Elizabeth (name changed) contacted her financial advisor after her husband passed away earlier this year. One of the important issues discussed was the proper strategy to use in order to maximize her Social Security benefits. Elizabeth is 64 years old and earning $150,000 per year, with plans to retire at age 66. Her late spouse had previously retired and was already collecting Social Security.
To understand the situation, we first need to step back from this case and review changes that were made to Social Security regulations back in 2014 regarding the so-called “restricted Social Security application.” Prior to this time, a spouse at Full Retirement Age (FRA) – which is age 66 for people born through 1954 – could file an application for benefits, but specify that he/she would receive only spousal benefits at that time; that is, collect a benefit based on their spouse’s work record. Then, for four years until age 70, one could collect the spousal benefit while the potential monthly benefit based on their own work record increased by 32% (8% per year). Then, at age 70, the individual could switch from the spousal benefit to their own benefit at the increased amount. This proved to be a great strategy for couples where both spouses had substantial work histories.
However, under the new regulations, the restricted application has been phased out for any person born after January 1, 1954. Those born before that date who have not yet filed for benefits can still explore the possibility of using this strategy. The restricted application also remains available for widows, which applies perfectly to Elizabeth’s case.
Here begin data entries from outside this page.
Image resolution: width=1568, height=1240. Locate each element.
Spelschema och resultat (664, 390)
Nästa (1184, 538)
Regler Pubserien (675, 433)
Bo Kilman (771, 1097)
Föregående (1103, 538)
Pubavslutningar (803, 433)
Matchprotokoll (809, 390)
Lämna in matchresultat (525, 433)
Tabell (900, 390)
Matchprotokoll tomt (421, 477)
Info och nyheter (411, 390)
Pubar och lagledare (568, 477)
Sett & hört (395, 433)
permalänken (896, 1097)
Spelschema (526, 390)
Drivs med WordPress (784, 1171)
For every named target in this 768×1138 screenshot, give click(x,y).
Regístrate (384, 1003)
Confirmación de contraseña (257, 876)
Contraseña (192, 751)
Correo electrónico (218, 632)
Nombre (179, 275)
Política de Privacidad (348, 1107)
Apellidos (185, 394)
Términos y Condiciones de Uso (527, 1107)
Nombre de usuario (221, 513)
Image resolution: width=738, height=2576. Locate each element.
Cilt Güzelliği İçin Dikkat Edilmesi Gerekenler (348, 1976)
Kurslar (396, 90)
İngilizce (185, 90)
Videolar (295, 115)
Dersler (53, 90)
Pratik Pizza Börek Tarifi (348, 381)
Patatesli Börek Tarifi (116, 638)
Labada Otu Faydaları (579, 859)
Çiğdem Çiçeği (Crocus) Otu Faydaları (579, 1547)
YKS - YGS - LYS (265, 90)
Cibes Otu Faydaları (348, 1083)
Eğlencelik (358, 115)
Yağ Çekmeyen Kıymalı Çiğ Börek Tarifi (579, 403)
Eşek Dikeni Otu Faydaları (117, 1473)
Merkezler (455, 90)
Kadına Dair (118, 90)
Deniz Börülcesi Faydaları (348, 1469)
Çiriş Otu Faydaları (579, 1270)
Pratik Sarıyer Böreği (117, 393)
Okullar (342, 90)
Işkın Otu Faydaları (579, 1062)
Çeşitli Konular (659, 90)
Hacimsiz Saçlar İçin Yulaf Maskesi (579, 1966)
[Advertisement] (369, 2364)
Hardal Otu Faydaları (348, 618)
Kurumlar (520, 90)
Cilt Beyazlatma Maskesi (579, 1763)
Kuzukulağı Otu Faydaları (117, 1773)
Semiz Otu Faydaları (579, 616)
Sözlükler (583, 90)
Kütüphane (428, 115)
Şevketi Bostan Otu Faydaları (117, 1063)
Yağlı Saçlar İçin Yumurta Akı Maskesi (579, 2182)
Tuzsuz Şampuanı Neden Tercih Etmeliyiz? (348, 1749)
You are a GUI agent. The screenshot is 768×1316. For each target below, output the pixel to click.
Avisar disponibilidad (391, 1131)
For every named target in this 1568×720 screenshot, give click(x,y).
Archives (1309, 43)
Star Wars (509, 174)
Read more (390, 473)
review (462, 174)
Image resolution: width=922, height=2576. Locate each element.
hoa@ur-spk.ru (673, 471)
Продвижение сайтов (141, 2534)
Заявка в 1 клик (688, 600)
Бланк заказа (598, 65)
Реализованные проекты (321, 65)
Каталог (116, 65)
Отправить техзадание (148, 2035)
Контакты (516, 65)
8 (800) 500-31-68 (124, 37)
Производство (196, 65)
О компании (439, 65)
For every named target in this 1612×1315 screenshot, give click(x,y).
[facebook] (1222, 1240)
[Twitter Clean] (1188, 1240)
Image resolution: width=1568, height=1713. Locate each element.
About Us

The rules for widows’ benefits are rather complex. Factors that affect the calculation include:
- Whether the deceased spouse had already filed for benefits.
- If the deceased spouse had already applied, whether it was before or after their FRA.
- If the surviving spouse applies for benefits before their own FRA.
In addition, the FRA for a widow is slightly different, and widows may apply for benefits as early as age 60, although they will receive a reduced amount.
Given the above, it will be important for Elizabeth to get all the necessary information regarding both her and her spouse’s Social Security records from the Social Security Administration (SSA) in order for her advisor to develop the best strategy for her to use (as SSA employees are not trained to do this).
Based on available information, Elizabeth’s advisor recommended that she immediately file a restricted application for widow’s benefits. This would be done even though, because of the “earnings test,” she would not receive the benefits now. According to the earnings test, a worker prior to FRA, like Elizabeth, earning over a specific amount per month, will have her benefits withheld. They are not ultimately lost because upon reaching age 66, Social Security will recalculate her monthly amount, giving her credit for any payments that were withheld during the time when she earned more than the annual earnings limit. She won’t get a lump sum restoring the lost payments, but her monthly payment will rise with the aim of making her whole over time. By filing early, Elizabeth will be set up to receive benefits at the earlier of retirement or FRA. In her case, Elizabeth will receive a widow’s benefit from age 66 to age 70, and then file for her own retirement benefits, which will have been enhanced by the 32% delayed retirement credit.
When comparing this strategy to the situation in which Elizabeth would simply file for her own benefits at age 66, the suggested strategy will result in an increase in expected lifetime benefits of $242,000, assuming a life expectancy of 90. The benefits are lower under the suggested strategy for the first four years and then higher every year thereafter.
As mentioned earlier, couples in which at least one individual was born prior to January 2, 1954 are still entitled to use the restricted application strategy, and may get the same boost to their lifetime Social Security benefits that Elizabeth will receive as a widow. In the couple’s case, one person may collect benefits on his/her own record while the second person collects the 50% spousal benefit. Then, at age 70, the second person switches to his/her own benefit (with the 32% credit added) and receives the increased amount for the balance of his/her lifetime.
Further, whichever spouse is the first to die, the highest amount will continue to be paid to the surviving spouse.
Developing the proper strategy for collecting Social Security benefits is important for those approaching retirement age, whether couples of single, divorced or widowed individuals. Your advisor can help you decide on the best strategy by examining the options in the context of your overall financial picture.